UNESCO World Heritage Site
- Part of: Meteora
- Criteria: Cultural (i, ii, iv, v, vii)
- Reference: 455
- Inscription: 1988 (12th Session)
- Area: 271.87 ha (671.8 acres)
- Buffer zone: 1,884.14 ha (4,655.8 acres)

= Monastery of St. Nicholas Anapausas =

Monastery in Kalabaka Municipality, Thessaly Region, Greece

The Monastery of Saint Nicholas Anapausas (Μονή Αγίου Νικολάου Αναπαυσά) is a former Greek Orthodox monastery near the town of Kalambaka, in the Thessaly region of central Greece. It is located at the top of a rocky precipice over 415 m above the Pineios valley floor. It is one of twenty-four monasteries that were originally built at Meteora. (Note: Meteora, translated from Greek, means "suspended in the air".) Founded at the end of the 14th century, the Nicholas Anapausas monastery is one of the oldest existing of the Meteora monasteries. Collectively titled Meteora, in 1988 the extant six monasteries were inscribed on the UNESCO World Heritage List.

==Geography==
Twenty-four monasteries were built on rock cliffs in the deltaic plains of Meteora. The cliffs rise to a height of more than 400 m. The monasteries are situated in the Pineios Valley within the Thessalian plains, close to the town of Kalambaka. The rock cliffs, dated by chemical analysis to be 60-million years old, were created during earthquakes, and are of sandstone and conglomerate formations caused by fluvial erosion. The sediments were once in an inland sea during the Pliocene epoch. The cliffs rose as a cone during the earthquakes, forming steep rock columns, known as "heavenly columns". The area is hilly and forested, with river valleys, and a protected area known as Trikala Aesthetic Forest.

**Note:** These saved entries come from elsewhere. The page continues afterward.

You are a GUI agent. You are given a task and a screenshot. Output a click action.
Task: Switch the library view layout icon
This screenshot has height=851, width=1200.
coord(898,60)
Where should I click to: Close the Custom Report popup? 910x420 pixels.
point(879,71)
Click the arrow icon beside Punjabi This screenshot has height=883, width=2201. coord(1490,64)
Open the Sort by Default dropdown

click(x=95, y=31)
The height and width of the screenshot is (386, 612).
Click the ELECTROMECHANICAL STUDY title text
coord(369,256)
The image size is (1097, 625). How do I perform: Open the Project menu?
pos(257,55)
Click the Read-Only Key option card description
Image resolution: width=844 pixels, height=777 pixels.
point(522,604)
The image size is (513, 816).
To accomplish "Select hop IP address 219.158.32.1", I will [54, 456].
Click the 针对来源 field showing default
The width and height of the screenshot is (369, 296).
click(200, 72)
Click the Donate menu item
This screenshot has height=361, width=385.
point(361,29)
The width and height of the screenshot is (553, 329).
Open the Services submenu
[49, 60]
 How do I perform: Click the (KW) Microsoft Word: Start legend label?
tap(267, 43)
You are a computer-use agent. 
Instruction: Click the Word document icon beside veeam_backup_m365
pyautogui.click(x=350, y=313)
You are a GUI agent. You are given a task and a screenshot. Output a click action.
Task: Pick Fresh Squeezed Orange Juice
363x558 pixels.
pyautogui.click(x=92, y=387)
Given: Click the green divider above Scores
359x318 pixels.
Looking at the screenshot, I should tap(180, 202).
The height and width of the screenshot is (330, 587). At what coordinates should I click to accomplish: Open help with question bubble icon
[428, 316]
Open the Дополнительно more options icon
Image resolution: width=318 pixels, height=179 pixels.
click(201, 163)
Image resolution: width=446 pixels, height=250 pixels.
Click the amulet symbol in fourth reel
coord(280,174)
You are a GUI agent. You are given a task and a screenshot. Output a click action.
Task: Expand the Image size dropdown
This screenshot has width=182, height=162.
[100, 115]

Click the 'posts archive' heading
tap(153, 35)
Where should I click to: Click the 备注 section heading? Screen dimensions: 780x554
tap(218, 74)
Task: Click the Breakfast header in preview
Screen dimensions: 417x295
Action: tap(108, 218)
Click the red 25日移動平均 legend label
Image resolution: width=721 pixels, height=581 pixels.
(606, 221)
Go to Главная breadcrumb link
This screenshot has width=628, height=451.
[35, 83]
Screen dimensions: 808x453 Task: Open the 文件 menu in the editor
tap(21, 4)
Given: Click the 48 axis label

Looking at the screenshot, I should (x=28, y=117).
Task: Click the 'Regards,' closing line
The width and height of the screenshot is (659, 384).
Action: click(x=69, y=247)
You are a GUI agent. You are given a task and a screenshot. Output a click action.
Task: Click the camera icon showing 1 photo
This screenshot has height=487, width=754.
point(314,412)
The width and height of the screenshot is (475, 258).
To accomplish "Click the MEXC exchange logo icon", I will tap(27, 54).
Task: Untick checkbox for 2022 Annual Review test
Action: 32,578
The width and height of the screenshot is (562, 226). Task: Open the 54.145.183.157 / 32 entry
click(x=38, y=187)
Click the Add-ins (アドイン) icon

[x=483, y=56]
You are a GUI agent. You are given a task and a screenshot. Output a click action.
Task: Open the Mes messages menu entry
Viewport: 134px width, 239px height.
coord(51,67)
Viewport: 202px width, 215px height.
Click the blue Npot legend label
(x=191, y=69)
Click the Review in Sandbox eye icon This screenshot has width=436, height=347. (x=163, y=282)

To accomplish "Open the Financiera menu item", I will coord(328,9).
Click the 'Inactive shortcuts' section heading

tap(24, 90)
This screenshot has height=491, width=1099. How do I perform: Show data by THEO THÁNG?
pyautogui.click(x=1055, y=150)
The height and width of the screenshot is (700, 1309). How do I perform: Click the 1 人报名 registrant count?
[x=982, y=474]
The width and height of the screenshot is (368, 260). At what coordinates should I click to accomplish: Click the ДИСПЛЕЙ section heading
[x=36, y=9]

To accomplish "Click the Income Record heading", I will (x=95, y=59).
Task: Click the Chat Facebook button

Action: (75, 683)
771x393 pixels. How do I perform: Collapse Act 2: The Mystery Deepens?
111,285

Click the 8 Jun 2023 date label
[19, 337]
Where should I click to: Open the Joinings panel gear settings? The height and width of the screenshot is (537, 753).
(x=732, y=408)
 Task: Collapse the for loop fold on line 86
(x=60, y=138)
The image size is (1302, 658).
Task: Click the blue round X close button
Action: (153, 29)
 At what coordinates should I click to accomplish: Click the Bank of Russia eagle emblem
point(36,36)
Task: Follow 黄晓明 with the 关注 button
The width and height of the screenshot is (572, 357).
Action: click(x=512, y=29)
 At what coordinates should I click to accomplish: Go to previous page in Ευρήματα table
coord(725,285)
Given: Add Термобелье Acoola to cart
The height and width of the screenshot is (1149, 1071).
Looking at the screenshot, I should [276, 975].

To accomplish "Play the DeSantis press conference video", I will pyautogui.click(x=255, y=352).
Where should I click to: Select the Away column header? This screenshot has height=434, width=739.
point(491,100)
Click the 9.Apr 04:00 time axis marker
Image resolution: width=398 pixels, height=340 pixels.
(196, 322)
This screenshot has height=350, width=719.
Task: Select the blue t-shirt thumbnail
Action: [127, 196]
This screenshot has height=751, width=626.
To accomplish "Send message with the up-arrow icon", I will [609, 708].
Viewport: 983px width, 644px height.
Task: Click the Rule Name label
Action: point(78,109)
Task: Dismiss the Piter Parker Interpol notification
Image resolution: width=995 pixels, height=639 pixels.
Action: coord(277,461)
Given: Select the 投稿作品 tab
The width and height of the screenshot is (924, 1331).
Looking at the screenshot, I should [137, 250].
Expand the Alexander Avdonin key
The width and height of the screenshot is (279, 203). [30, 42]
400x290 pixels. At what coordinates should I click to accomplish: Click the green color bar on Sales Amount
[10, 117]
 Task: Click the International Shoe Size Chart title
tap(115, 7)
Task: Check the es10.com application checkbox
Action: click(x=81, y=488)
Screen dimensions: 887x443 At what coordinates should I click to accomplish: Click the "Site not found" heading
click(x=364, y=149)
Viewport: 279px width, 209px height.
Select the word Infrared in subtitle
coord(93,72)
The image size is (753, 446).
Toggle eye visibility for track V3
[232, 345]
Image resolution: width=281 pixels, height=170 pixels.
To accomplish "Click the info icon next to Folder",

Most of the monasteries were located near the Saint Nicholas Anapausas Monastery; however, both the monasteries of Saint Stephen and Holy Trinity are located further to the south.

== History ==
The history of building monasteries on top of perilous cliffs near Meteora occurred between the 14th and 15th centuries. Even prior to this, in the 11th century, religious communities had established hermitages at the foot of these cliffs. In the 14th century, the titular emperor of Serbs and Greeks, John Uroš, became a monk and moved to Meteora; he endowed, rebuilt and established monasteries here. During the political upheavals in the region during this century, monks retreated to the safe haven offered by the cliffs. By end of the fifteenth century, there were 24 such monasteries, such as St. Nicholas Anapausas, Rousanou–Saint Barbara, and Great Meteoron.

As of December 2025, St. Nicholas Anapafsas and Rousanou monasteries were extant, yet inactive; and four of the original monasteries were occupied and in use, including the Great Meteoron, Holy Trinity (Aghia Trias), St. Stephen (Aghios Stephanos), and the Varlaam Monastery; and together the six monasteries make up the UNESCO World Heritage Site, named Meteora; inscribed in 1988.